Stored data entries
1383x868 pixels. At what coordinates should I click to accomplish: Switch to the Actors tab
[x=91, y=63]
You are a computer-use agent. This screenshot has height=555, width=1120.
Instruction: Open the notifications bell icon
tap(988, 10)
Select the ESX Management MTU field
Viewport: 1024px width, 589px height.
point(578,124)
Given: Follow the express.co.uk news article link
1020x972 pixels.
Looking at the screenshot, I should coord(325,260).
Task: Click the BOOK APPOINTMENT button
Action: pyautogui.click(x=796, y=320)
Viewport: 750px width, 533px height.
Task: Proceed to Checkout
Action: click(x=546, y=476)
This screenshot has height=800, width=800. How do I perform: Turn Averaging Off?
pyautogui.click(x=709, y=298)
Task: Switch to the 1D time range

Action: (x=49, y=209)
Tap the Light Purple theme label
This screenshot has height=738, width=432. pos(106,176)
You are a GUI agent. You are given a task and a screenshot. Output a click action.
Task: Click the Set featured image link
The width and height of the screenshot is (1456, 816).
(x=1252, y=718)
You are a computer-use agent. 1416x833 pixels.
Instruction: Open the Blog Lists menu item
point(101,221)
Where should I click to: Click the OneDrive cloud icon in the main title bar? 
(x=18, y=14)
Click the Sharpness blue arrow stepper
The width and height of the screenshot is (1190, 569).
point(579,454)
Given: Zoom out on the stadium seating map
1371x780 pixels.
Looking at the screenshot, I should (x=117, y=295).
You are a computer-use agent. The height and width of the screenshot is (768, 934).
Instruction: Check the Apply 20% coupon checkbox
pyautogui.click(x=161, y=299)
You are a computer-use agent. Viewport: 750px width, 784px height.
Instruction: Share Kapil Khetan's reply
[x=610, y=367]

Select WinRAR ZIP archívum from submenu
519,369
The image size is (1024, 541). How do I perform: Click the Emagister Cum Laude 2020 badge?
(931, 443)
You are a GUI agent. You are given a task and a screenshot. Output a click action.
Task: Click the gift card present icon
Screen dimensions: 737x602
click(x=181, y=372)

▶ Exercise requirements
Each line of the data must be returned exactly.

▶ Exercise response
1383x868 pixels. At what coordinates should I click to accomplish: Switch to the Actors tab
[x=91, y=63]
You are a computer-use agent. This screenshot has height=555, width=1120.
Instruction: Open the notifications bell icon
tap(988, 10)
Select the ESX Management MTU field
Viewport: 1024px width, 589px height.
point(578,124)
Given: Follow the express.co.uk news article link
1020x972 pixels.
Looking at the screenshot, I should coord(325,260).
Task: Click the BOOK APPOINTMENT button
Action: pyautogui.click(x=796, y=320)
Viewport: 750px width, 533px height.
Task: Proceed to Checkout
Action: click(x=546, y=476)
This screenshot has height=800, width=800. How do I perform: Turn Averaging Off?
pyautogui.click(x=709, y=298)
Task: Switch to the 1D time range

Action: (x=49, y=209)
Tap the Light Purple theme label
This screenshot has height=738, width=432. pos(106,176)
You are a GUI agent. You are given a task and a screenshot. Output a click action.
Task: Click the Set featured image link
The width and height of the screenshot is (1456, 816).
(x=1252, y=718)
You are a computer-use agent. 1416x833 pixels.
Instruction: Open the Blog Lists menu item
point(101,221)
Where should I click to: Click the OneDrive cloud icon in the main title bar? 
(x=18, y=14)
Click the Sharpness blue arrow stepper
The width and height of the screenshot is (1190, 569).
point(579,454)
Given: Zoom out on the stadium seating map
1371x780 pixels.
Looking at the screenshot, I should (x=117, y=295).
You are a computer-use agent. The height and width of the screenshot is (768, 934).
Instruction: Check the Apply 20% coupon checkbox
pyautogui.click(x=161, y=299)
You are a computer-use agent. Viewport: 750px width, 784px height.
Instruction: Share Kapil Khetan's reply
[x=610, y=367]

Select WinRAR ZIP archívum from submenu
519,369
The image size is (1024, 541). How do I perform: Click the Emagister Cum Laude 2020 badge?
(931, 443)
You are a GUI agent. You are given a task and a screenshot. Output a click action.
Task: Click the gift card present icon
Screen dimensions: 737x602
click(x=181, y=372)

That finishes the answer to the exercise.